GIVEN TASK -> Revise the material below, changing every "computer-use agent" to "screen navigation assistant" and leaving everything else as it is.

THE INPUT ->
--
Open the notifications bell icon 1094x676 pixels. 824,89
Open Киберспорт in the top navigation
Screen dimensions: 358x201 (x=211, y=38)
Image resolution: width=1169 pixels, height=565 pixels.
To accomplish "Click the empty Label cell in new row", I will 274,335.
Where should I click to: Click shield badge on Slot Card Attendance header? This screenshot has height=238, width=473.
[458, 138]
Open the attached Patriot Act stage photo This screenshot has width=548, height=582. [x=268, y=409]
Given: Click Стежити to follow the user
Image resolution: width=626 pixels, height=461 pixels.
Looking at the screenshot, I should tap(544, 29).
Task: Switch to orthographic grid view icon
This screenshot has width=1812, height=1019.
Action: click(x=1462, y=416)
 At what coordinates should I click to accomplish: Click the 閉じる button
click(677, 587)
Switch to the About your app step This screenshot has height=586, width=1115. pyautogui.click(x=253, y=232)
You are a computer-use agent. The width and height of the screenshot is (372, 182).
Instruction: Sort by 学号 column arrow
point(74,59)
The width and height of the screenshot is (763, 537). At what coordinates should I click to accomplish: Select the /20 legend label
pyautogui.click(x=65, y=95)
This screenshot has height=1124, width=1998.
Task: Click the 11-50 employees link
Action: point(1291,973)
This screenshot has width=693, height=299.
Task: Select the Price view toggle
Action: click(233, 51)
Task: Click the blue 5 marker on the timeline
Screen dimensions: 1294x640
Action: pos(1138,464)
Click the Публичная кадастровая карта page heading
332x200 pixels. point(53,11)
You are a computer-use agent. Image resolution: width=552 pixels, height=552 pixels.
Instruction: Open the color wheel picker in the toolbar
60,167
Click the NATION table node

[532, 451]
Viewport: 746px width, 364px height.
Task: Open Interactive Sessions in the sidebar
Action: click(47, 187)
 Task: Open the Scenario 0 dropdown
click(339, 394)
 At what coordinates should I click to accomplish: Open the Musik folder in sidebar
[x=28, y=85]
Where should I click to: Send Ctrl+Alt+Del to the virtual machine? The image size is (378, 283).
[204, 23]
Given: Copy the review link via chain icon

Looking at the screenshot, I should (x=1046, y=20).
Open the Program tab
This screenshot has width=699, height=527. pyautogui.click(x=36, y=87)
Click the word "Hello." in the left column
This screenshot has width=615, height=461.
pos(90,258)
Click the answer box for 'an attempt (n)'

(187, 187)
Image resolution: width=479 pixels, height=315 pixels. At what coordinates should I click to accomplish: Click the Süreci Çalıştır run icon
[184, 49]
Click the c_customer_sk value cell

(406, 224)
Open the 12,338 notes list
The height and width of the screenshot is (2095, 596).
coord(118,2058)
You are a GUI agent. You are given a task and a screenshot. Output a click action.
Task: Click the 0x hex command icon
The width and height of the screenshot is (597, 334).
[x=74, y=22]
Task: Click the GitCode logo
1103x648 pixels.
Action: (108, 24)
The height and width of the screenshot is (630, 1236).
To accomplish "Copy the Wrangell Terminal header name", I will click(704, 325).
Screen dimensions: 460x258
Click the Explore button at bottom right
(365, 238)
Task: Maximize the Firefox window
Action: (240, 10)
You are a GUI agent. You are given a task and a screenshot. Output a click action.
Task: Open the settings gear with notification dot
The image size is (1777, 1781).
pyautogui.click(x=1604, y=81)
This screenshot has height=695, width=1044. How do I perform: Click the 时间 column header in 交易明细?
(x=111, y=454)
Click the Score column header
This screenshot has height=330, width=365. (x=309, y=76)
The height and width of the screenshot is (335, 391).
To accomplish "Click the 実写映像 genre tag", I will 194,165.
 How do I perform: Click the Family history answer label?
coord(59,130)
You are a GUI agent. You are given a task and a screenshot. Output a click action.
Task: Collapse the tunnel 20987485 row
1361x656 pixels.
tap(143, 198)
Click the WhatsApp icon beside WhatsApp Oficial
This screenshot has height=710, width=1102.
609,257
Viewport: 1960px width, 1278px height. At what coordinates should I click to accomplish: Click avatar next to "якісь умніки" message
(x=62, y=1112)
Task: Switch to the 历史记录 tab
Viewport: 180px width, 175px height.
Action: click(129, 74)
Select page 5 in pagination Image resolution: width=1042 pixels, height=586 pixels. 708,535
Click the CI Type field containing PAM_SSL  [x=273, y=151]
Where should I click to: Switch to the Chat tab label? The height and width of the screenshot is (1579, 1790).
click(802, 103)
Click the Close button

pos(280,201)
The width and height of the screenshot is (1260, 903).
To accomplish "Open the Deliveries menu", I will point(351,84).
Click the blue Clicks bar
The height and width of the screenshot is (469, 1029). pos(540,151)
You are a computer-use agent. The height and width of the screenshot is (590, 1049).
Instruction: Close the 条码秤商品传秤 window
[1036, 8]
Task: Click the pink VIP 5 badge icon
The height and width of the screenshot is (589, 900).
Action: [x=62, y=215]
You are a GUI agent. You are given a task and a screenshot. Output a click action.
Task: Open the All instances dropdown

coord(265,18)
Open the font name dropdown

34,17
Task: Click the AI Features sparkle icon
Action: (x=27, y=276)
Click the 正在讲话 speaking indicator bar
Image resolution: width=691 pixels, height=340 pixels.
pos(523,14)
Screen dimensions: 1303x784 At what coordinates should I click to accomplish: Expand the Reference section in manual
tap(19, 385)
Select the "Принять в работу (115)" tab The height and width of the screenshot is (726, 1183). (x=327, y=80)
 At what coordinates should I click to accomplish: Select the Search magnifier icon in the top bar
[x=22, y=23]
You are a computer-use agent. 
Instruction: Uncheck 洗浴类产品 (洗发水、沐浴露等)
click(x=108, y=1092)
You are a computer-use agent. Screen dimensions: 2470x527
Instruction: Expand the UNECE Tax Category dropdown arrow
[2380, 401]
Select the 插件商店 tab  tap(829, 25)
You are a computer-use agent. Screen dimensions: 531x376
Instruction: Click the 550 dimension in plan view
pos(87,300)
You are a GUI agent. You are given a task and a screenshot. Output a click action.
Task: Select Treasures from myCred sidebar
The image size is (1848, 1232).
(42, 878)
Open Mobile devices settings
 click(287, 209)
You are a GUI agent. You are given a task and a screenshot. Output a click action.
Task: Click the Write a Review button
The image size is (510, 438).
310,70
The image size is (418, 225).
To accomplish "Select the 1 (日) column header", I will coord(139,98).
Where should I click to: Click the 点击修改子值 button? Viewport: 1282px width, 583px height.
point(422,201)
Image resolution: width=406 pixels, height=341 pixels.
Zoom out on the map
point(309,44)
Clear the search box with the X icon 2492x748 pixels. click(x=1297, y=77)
--
FINAL RESULT ->
Open the notifications bell icon 1094x676 pixels. 824,89
Open Киберспорт in the top navigation
Screen dimensions: 358x201 (x=211, y=38)
Image resolution: width=1169 pixels, height=565 pixels.
To accomplish "Click the empty Label cell in new row", I will 274,335.
Where should I click to: Click shield badge on Slot Card Attendance header? This screenshot has height=238, width=473.
[458, 138]
Open the attached Patriot Act stage photo This screenshot has width=548, height=582. [x=268, y=409]
Given: Click Стежити to follow the user
Image resolution: width=626 pixels, height=461 pixels.
Looking at the screenshot, I should tap(544, 29).
Task: Switch to orthographic grid view icon
This screenshot has width=1812, height=1019.
Action: click(x=1462, y=416)
 At what coordinates should I click to accomplish: Click the 閉じる button
click(677, 587)
Switch to the About your app step This screenshot has height=586, width=1115. pyautogui.click(x=253, y=232)
You are a screen navigation assistant. The width and height of the screenshot is (372, 182).
Instruction: Sort by 学号 column arrow
point(74,59)
The width and height of the screenshot is (763, 537). At what coordinates should I click to accomplish: Select the /20 legend label
pyautogui.click(x=65, y=95)
This screenshot has height=1124, width=1998.
Task: Click the 11-50 employees link
Action: point(1291,973)
This screenshot has width=693, height=299.
Task: Select the Price view toggle
Action: click(233, 51)
Task: Click the blue 5 marker on the timeline
Screen dimensions: 1294x640
Action: pos(1138,464)
Click the Публичная кадастровая карта page heading
332x200 pixels. point(53,11)
You are a screen navigation assistant. Image resolution: width=552 pixels, height=552 pixels.
Instruction: Open the color wheel picker in the toolbar
60,167
Click the NATION table node

[532, 451]
Viewport: 746px width, 364px height.
Task: Open Interactive Sessions in the sidebar
Action: click(47, 187)
 Task: Open the Scenario 0 dropdown
click(339, 394)
 At what coordinates should I click to accomplish: Open the Musik folder in sidebar
[x=28, y=85]
Where should I click to: Send Ctrl+Alt+Del to the virtual machine? The image size is (378, 283).
[204, 23]
Given: Copy the review link via chain icon

Looking at the screenshot, I should (x=1046, y=20).
Open the Program tab
This screenshot has width=699, height=527. pyautogui.click(x=36, y=87)
Click the word "Hello." in the left column
This screenshot has width=615, height=461.
pos(90,258)
Click the answer box for 'an attempt (n)'

(187, 187)
Image resolution: width=479 pixels, height=315 pixels. At what coordinates should I click to accomplish: Click the Süreci Çalıştır run icon
[184, 49]
Click the c_customer_sk value cell

(406, 224)
Open the 12,338 notes list
The height and width of the screenshot is (2095, 596).
coord(118,2058)
You are a GUI agent. You are given a task and a screenshot. Output a click action.
Task: Click the 0x hex command icon
The width and height of the screenshot is (597, 334).
[x=74, y=22]
Task: Click the GitCode logo
1103x648 pixels.
Action: (108, 24)
The height and width of the screenshot is (630, 1236).
To accomplish "Copy the Wrangell Terminal header name", I will click(704, 325).
Screen dimensions: 460x258
Click the Explore button at bottom right
(365, 238)
Task: Maximize the Firefox window
Action: (240, 10)
You are a GUI agent. You are given a task and a screenshot. Output a click action.
Task: Open the settings gear with notification dot
The image size is (1777, 1781).
pyautogui.click(x=1604, y=81)
This screenshot has height=695, width=1044. How do I perform: Click the 时间 column header in 交易明细?
(x=111, y=454)
Click the Score column header
This screenshot has height=330, width=365. (x=309, y=76)
The height and width of the screenshot is (335, 391).
To accomplish "Click the 実写映像 genre tag", I will 194,165.
 How do I perform: Click the Family history answer label?
coord(59,130)
You are a GUI agent. You are given a task and a screenshot. Output a click action.
Task: Collapse the tunnel 20987485 row
1361x656 pixels.
tap(143, 198)
Click the WhatsApp icon beside WhatsApp Oficial
This screenshot has height=710, width=1102.
609,257
Viewport: 1960px width, 1278px height. At what coordinates should I click to accomplish: Click avatar next to "якісь умніки" message
(x=62, y=1112)
Task: Switch to the 历史记录 tab
Viewport: 180px width, 175px height.
Action: click(129, 74)
Select page 5 in pagination Image resolution: width=1042 pixels, height=586 pixels. 708,535
Click the CI Type field containing PAM_SSL  [x=273, y=151]
Where should I click to: Switch to the Chat tab label? The height and width of the screenshot is (1579, 1790).
click(802, 103)
Click the Close button

pos(280,201)
The width and height of the screenshot is (1260, 903).
To accomplish "Open the Deliveries menu", I will point(351,84).
Click the blue Clicks bar
The height and width of the screenshot is (469, 1029). pos(540,151)
You are a screen navigation assistant. The height and width of the screenshot is (590, 1049).
Instruction: Close the 条码秤商品传秤 window
[1036, 8]
Task: Click the pink VIP 5 badge icon
The height and width of the screenshot is (589, 900).
Action: [x=62, y=215]
You are a GUI agent. You are given a task and a screenshot. Output a click action.
Task: Open the All instances dropdown

coord(265,18)
Open the font name dropdown

34,17
Task: Click the AI Features sparkle icon
Action: (x=27, y=276)
Click the 正在讲话 speaking indicator bar
Image resolution: width=691 pixels, height=340 pixels.
pos(523,14)
Screen dimensions: 1303x784 At what coordinates should I click to accomplish: Expand the Reference section in manual
tap(19, 385)
Select the "Принять в работу (115)" tab The height and width of the screenshot is (726, 1183). (x=327, y=80)
 At what coordinates should I click to accomplish: Select the Search magnifier icon in the top bar
[x=22, y=23]
You are a screen navigation assistant. 
Instruction: Uncheck 洗浴类产品 (洗发水、沐浴露等)
click(x=108, y=1092)
You are a screen navigation assistant. Screen dimensions: 2470x527
Instruction: Expand the UNECE Tax Category dropdown arrow
[2380, 401]
Select the 插件商店 tab  tap(829, 25)
You are a screen navigation assistant. Screen dimensions: 531x376
Instruction: Click the 550 dimension in plan view
pos(87,300)
You are a GUI agent. You are given a task and a screenshot. Output a click action.
Task: Select Treasures from myCred sidebar
The image size is (1848, 1232).
(42, 878)
Open Mobile devices settings
 click(287, 209)
You are a GUI agent. You are given a task and a screenshot. Output a click action.
Task: Click the Write a Review button
The image size is (510, 438).
310,70
The image size is (418, 225).
To accomplish "Select the 1 (日) column header", I will coord(139,98).
Where should I click to: Click the 点击修改子值 button? Viewport: 1282px width, 583px height.
point(422,201)
Image resolution: width=406 pixels, height=341 pixels.
Zoom out on the map
point(309,44)
Clear the search box with the X icon 2492x748 pixels. click(x=1297, y=77)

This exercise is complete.